■ **What the task asks**: Only the lines from the one containing "Switch to the Head Controls tab" to the end of the records belong in the copy. Reproduce them word for word and drop the pictures.

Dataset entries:

***

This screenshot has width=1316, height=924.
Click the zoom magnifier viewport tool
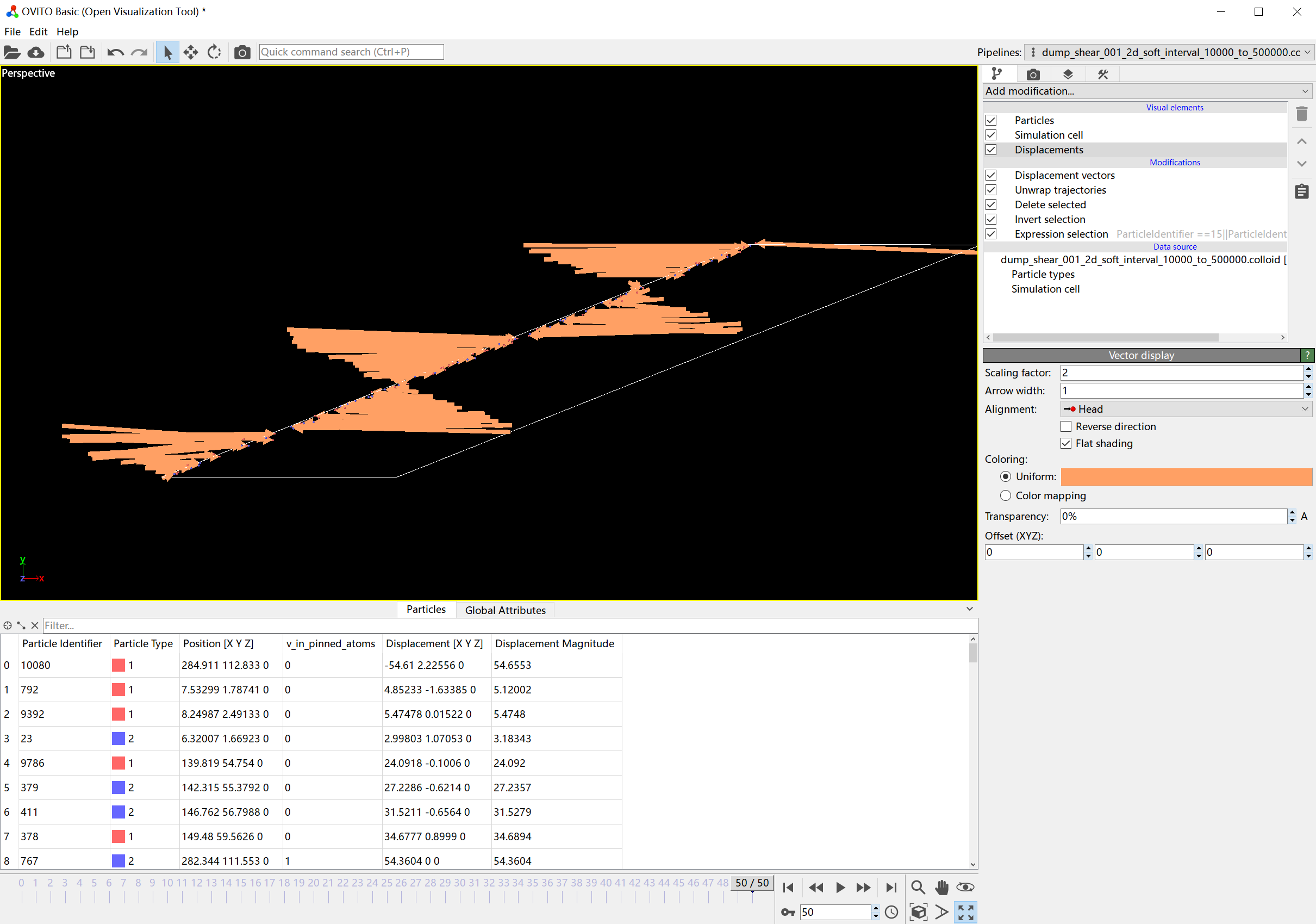click(917, 888)
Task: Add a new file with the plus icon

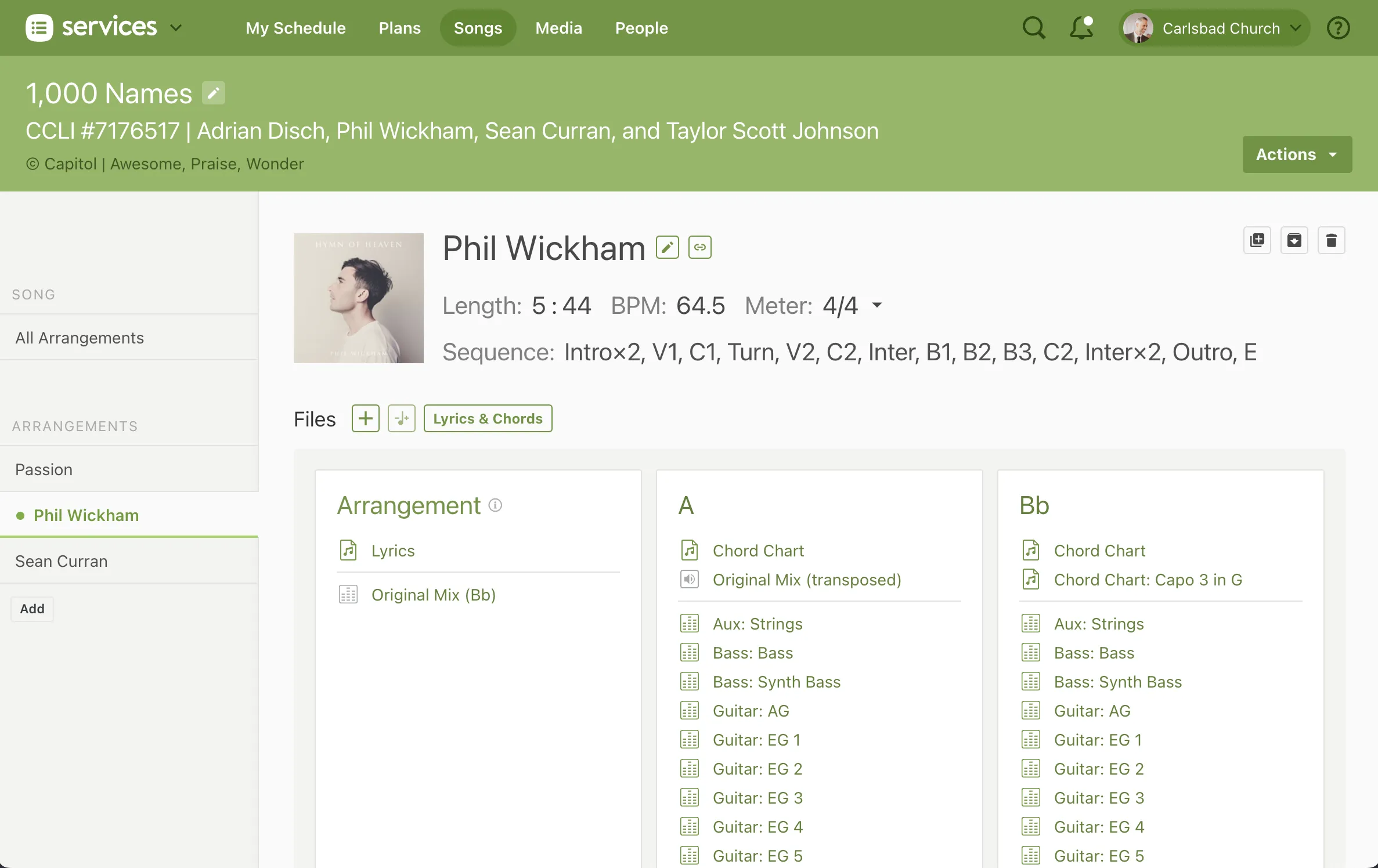Action: pos(365,418)
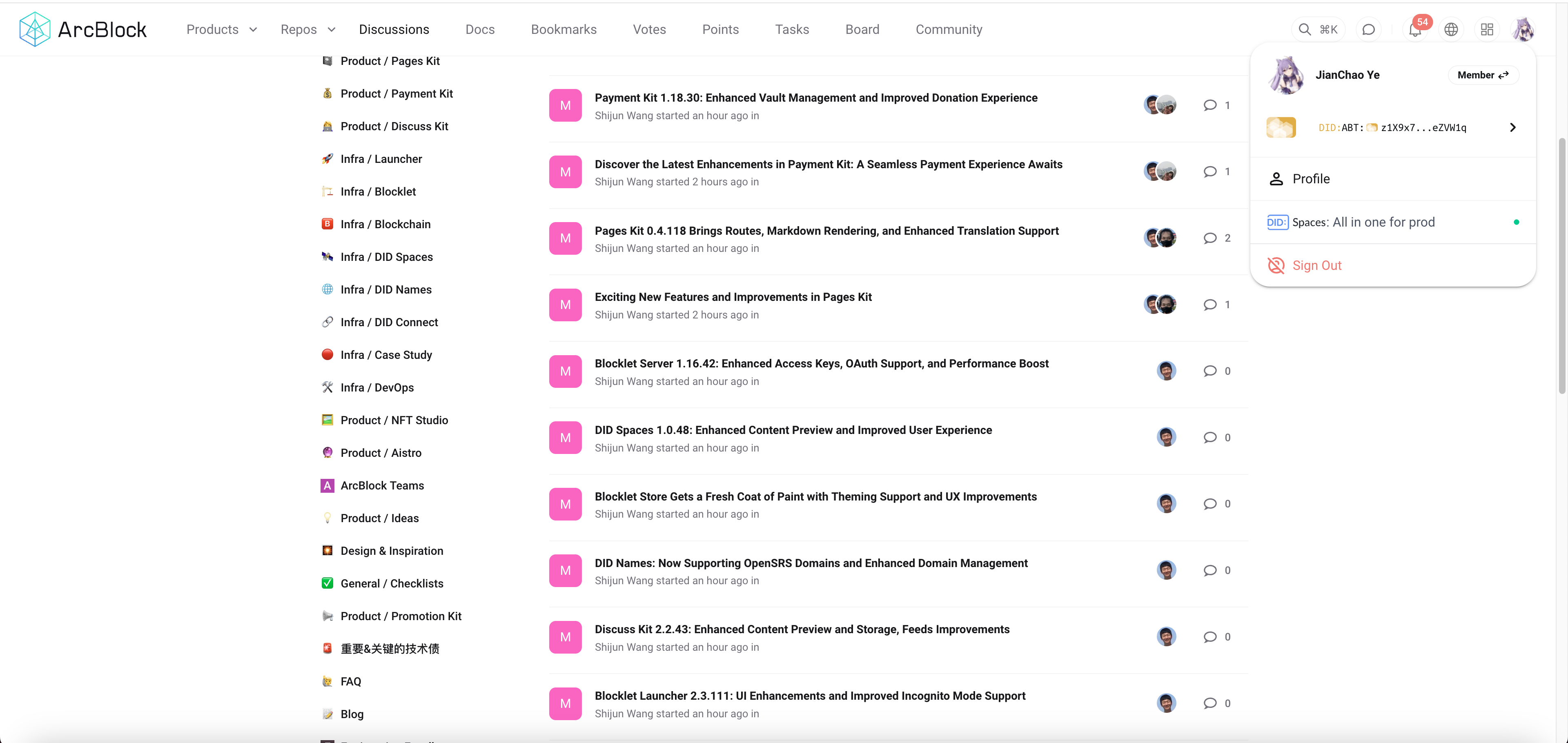
Task: Select the Infra / DID Spaces category
Action: [x=386, y=257]

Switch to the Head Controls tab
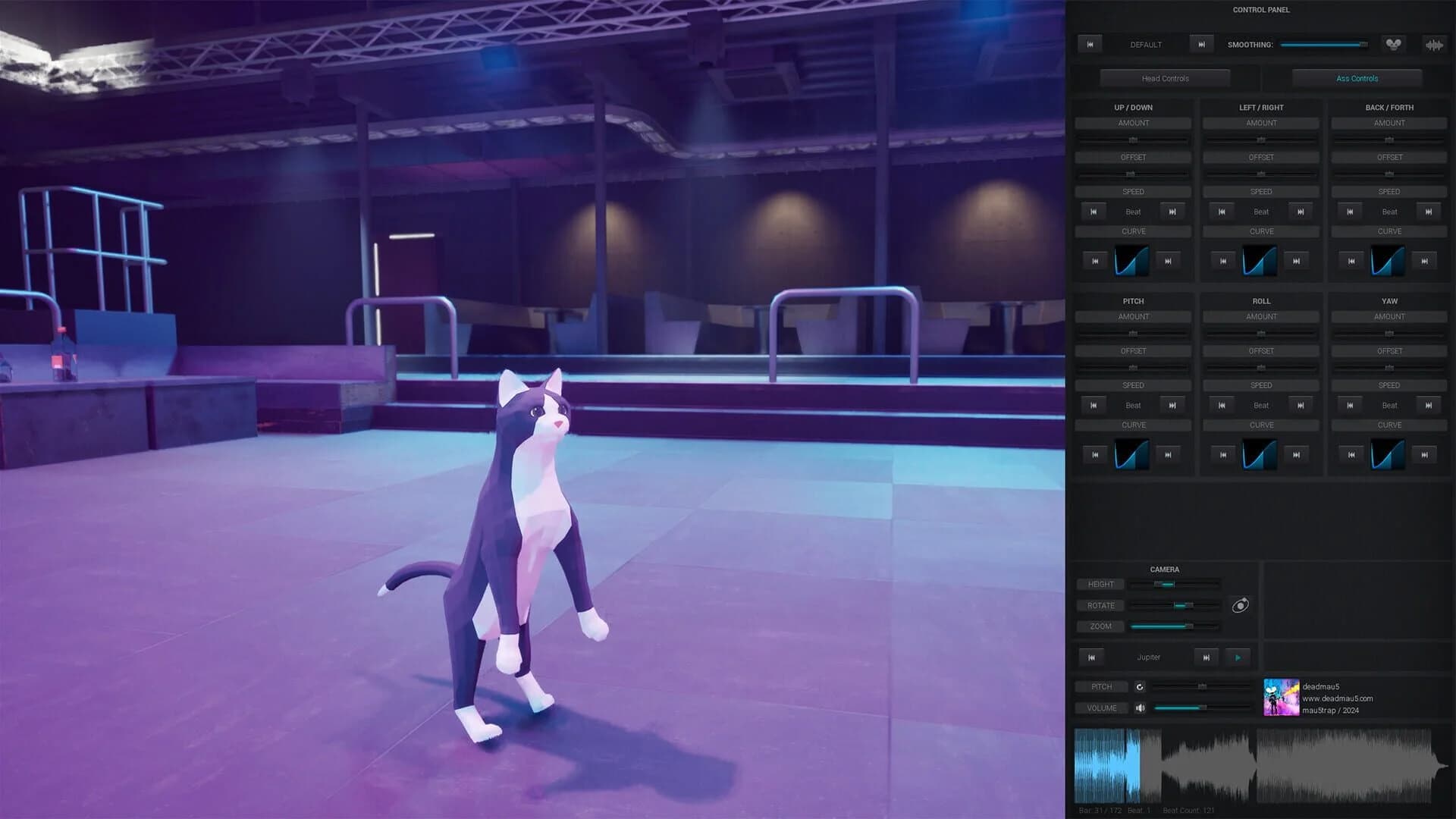[x=1165, y=78]
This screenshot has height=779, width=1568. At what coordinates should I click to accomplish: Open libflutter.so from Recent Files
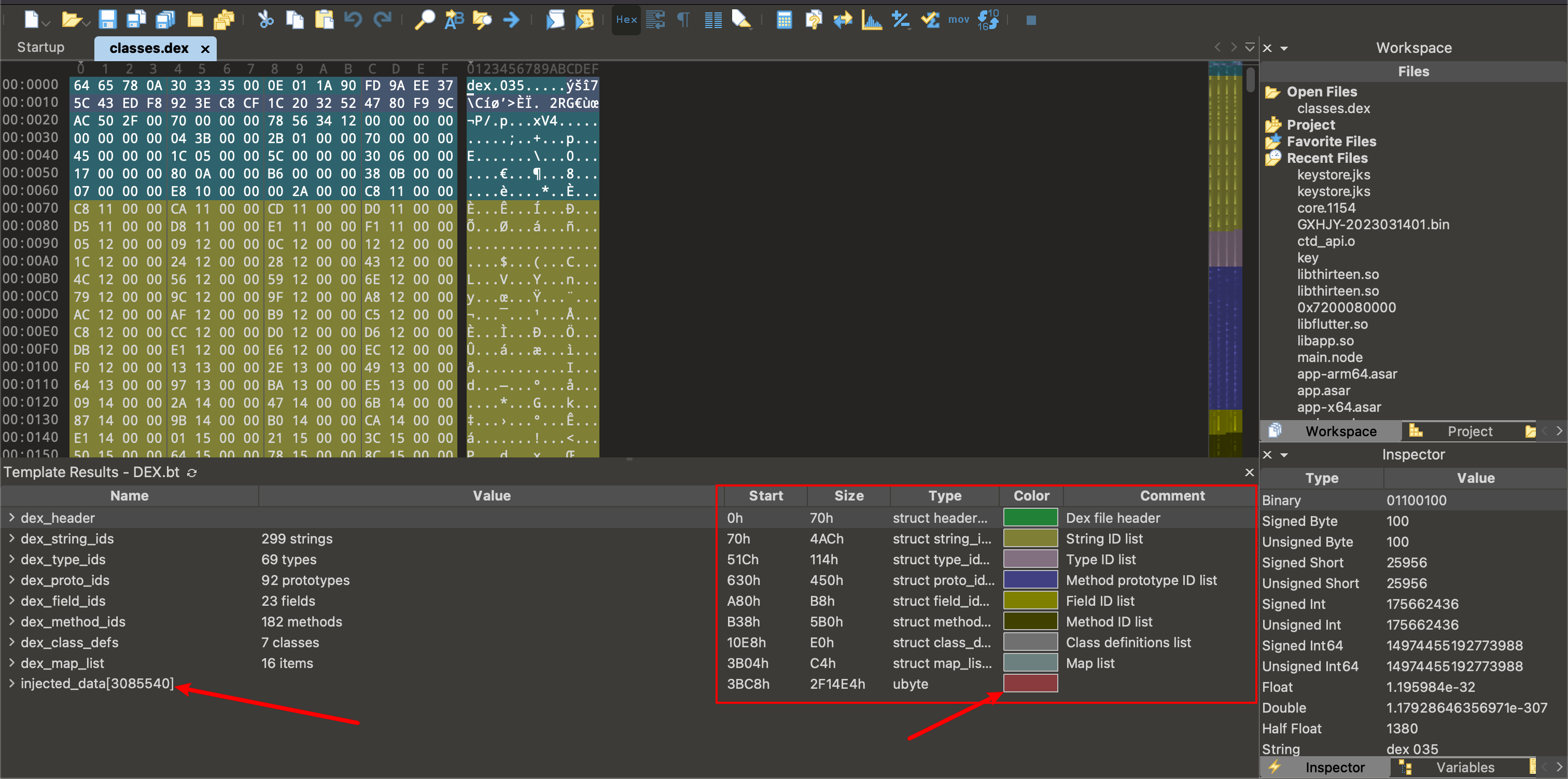[1332, 324]
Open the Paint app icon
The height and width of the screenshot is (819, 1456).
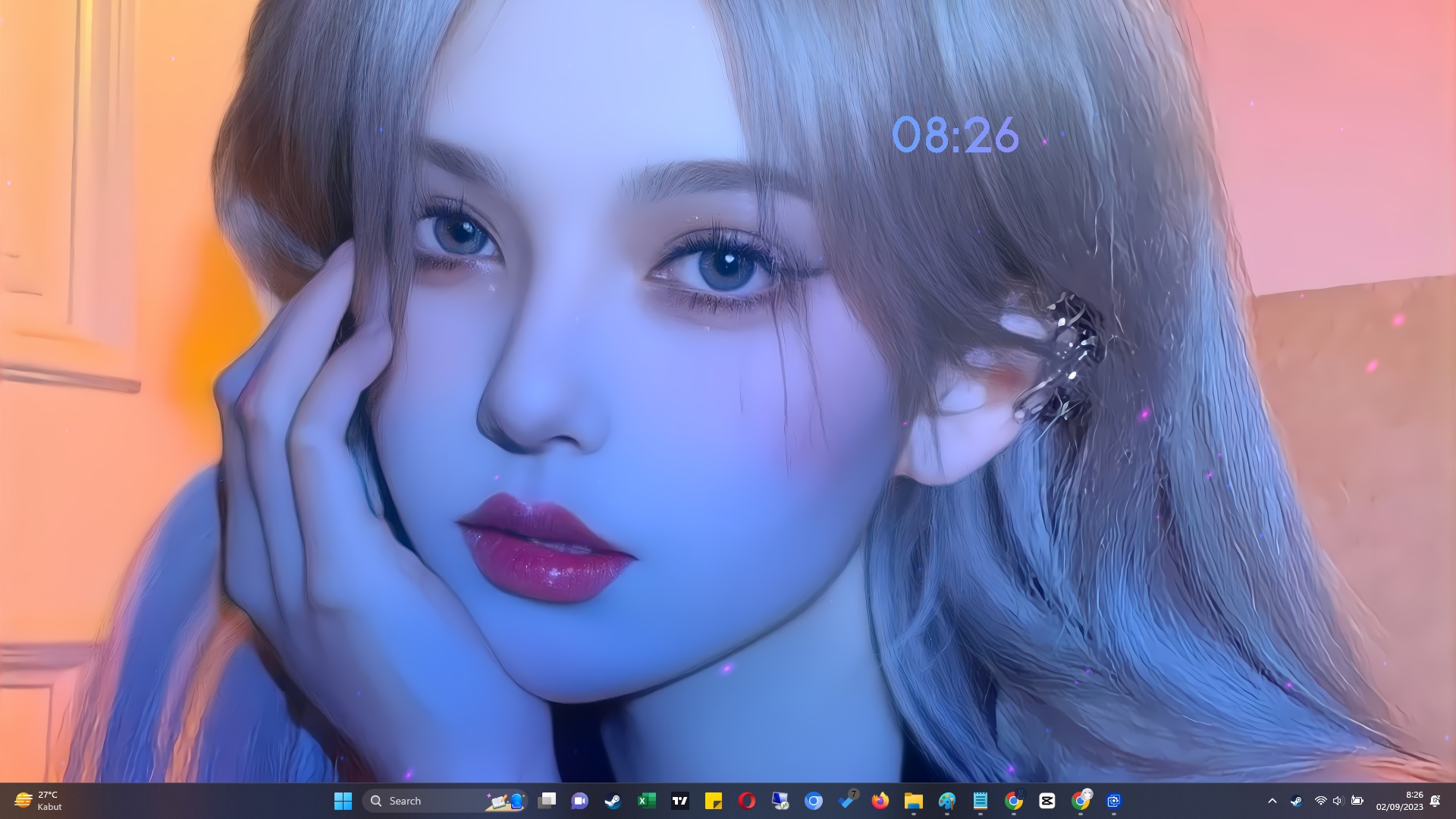pos(946,801)
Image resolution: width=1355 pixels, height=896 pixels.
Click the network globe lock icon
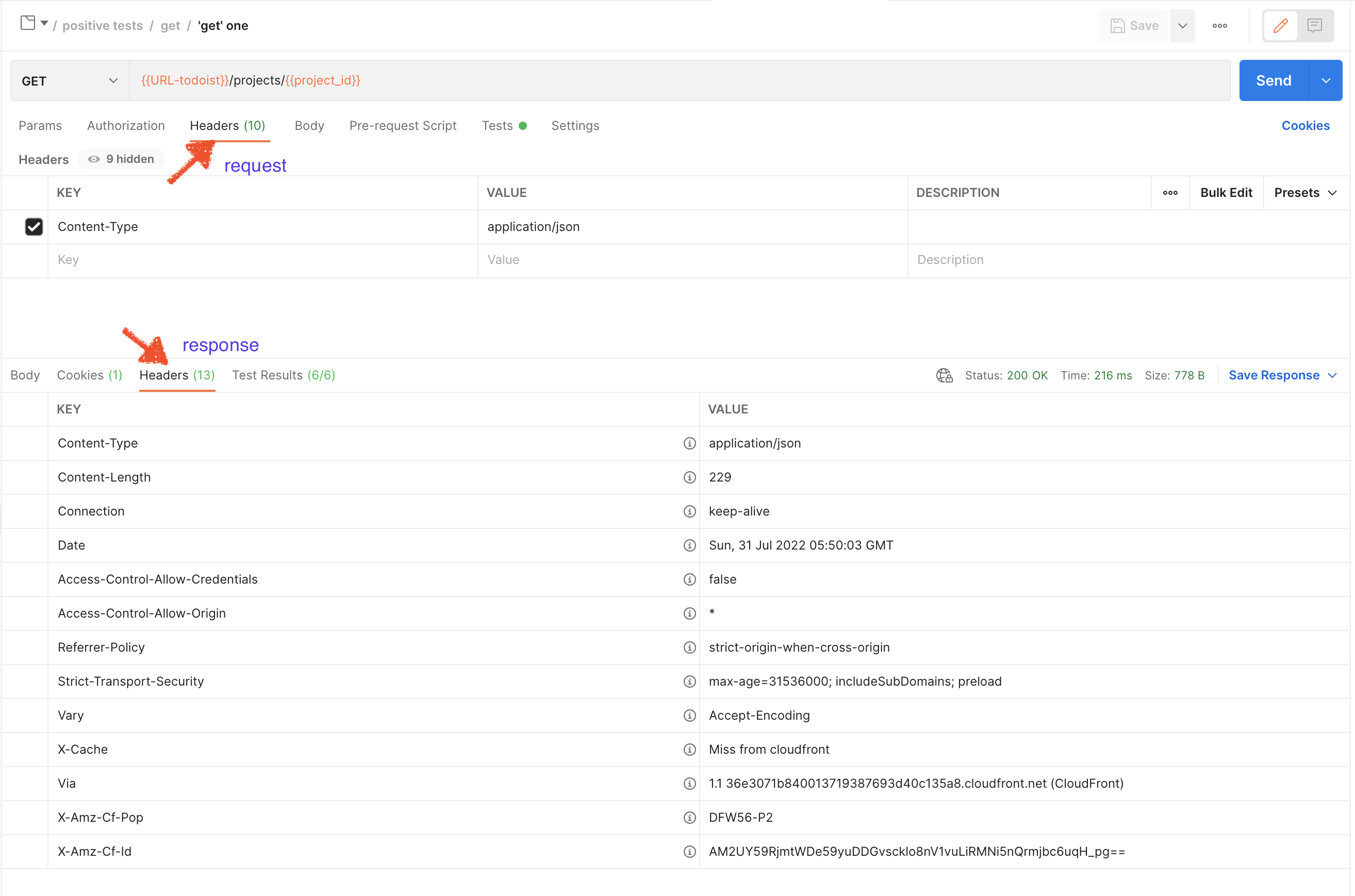944,375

***

■ **Solution to this task**:
Switch to the Head Controls tab
[x=1165, y=78]
This screenshot has height=779, width=1568. At what coordinates should I click to accomplish: Open libflutter.so from Recent Files
[1332, 324]
Open the Paint app icon
The height and width of the screenshot is (819, 1456).
pos(946,801)
Image resolution: width=1355 pixels, height=896 pixels.
Click the network globe lock icon
944,375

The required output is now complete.